From Pizza Glue to Health Recommendations
In a recent blog post, Google’s Chief Health Officer, Karen DeSalvo, announced that AI Overviews will soon “cover thousands more health topics,” thanks to updates to its Gemini AI models and Google’s so-called “best-in-class quality and ranking systems.”
That might sound reassuring — until you remember this is the same system that once confidently claimed:
- You should bathe with a toaster,
- Baby elephants fit in the palm of your hand,
- And that glue improves the flavor and stickiness of pizza sauce (a response sourced from a Reddit comment written by a child, by the way).
So yeah… forgive us if we’re a little skeptical.
“What People Suggest”: Medical Advice From Random Strangers?

The most concerning part of Google’s new update is a feature called “What People Suggest.” It’s designed to organize health tips shared by regular users across the web — which sounds a lot like crowdsourcing medical advice from internet forums and TikTok comments.
Google says it has conducted “rigorous testing and clinical evaluations” of this feature and insists it appears alongside content from authoritative sources.
But when Futurism tried to find it on mobile, it wasn’t even live yet — so it’s unclear how exactly it’s being implemented or moderated.
“Our research shows that people often value hearing from others who are navigating similar health questions,” Google said in a statement.
(Translation: Enjoy your crowdsourced medical advice from a yoga mom on Quora.)

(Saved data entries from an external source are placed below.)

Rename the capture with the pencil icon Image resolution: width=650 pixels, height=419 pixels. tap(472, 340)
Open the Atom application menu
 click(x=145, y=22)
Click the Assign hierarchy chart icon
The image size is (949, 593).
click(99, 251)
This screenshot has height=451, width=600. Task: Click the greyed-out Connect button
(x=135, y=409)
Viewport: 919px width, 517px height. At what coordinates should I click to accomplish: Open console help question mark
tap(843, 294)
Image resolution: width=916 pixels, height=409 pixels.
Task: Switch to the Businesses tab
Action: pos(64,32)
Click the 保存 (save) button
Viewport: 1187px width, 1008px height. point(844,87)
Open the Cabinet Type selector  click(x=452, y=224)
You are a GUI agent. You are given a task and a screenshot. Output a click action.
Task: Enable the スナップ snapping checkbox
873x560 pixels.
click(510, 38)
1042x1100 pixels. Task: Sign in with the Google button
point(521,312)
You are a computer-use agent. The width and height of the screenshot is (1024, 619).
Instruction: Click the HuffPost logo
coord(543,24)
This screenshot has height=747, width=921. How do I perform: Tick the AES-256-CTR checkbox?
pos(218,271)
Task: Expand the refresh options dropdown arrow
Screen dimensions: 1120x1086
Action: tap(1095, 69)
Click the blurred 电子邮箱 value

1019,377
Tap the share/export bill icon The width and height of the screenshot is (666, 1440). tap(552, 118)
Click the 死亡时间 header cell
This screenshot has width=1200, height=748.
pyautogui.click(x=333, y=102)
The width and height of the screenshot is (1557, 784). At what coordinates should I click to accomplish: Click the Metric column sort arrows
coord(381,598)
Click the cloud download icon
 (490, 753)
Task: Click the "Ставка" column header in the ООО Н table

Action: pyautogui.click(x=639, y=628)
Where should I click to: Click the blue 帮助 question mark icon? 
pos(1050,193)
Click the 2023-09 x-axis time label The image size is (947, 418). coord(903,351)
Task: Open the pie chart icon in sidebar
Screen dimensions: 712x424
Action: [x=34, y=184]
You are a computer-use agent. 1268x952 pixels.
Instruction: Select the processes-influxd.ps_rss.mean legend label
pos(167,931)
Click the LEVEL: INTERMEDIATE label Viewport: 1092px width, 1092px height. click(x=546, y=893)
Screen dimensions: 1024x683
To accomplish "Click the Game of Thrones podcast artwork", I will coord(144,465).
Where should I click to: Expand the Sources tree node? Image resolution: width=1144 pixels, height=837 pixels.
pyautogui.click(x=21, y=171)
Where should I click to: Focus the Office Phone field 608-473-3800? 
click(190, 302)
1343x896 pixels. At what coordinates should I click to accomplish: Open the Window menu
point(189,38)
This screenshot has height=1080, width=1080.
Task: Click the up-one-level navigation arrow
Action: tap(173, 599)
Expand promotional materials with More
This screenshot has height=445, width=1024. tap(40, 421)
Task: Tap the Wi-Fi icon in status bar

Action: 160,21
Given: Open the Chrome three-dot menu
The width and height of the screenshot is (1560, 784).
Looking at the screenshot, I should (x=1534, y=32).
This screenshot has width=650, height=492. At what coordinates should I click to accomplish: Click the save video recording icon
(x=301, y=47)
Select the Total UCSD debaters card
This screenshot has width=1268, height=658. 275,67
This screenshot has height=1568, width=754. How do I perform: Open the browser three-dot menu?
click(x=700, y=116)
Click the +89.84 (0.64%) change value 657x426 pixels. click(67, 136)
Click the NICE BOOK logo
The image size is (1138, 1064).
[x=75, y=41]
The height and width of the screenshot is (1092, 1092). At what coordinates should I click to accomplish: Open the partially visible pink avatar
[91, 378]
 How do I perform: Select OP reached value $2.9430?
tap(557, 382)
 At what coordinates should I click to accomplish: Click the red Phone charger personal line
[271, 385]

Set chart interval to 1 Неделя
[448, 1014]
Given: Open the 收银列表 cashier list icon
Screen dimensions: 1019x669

Track Record: AI Overviews Get Basic Stuff Wrong — A Lot
If you’re wondering how reliable any of this will be, a study from Columbia’s Tow Center for Digital Journalism recently found that Google’s Gemini chatbot got basic questions wrong 60% of the time.
Sixty. Percent.
That’s not a margin of error — that’s a coin flip with a side of hallucination.
And it’s not like this is a one-off issue. AI Overviews have routinely misrepresented facts, pulled information from satire sites like The Onion, and used obscure Reddit comments as sources — all while appearing at the very top of your search results, above legitimate content from actual health professionals.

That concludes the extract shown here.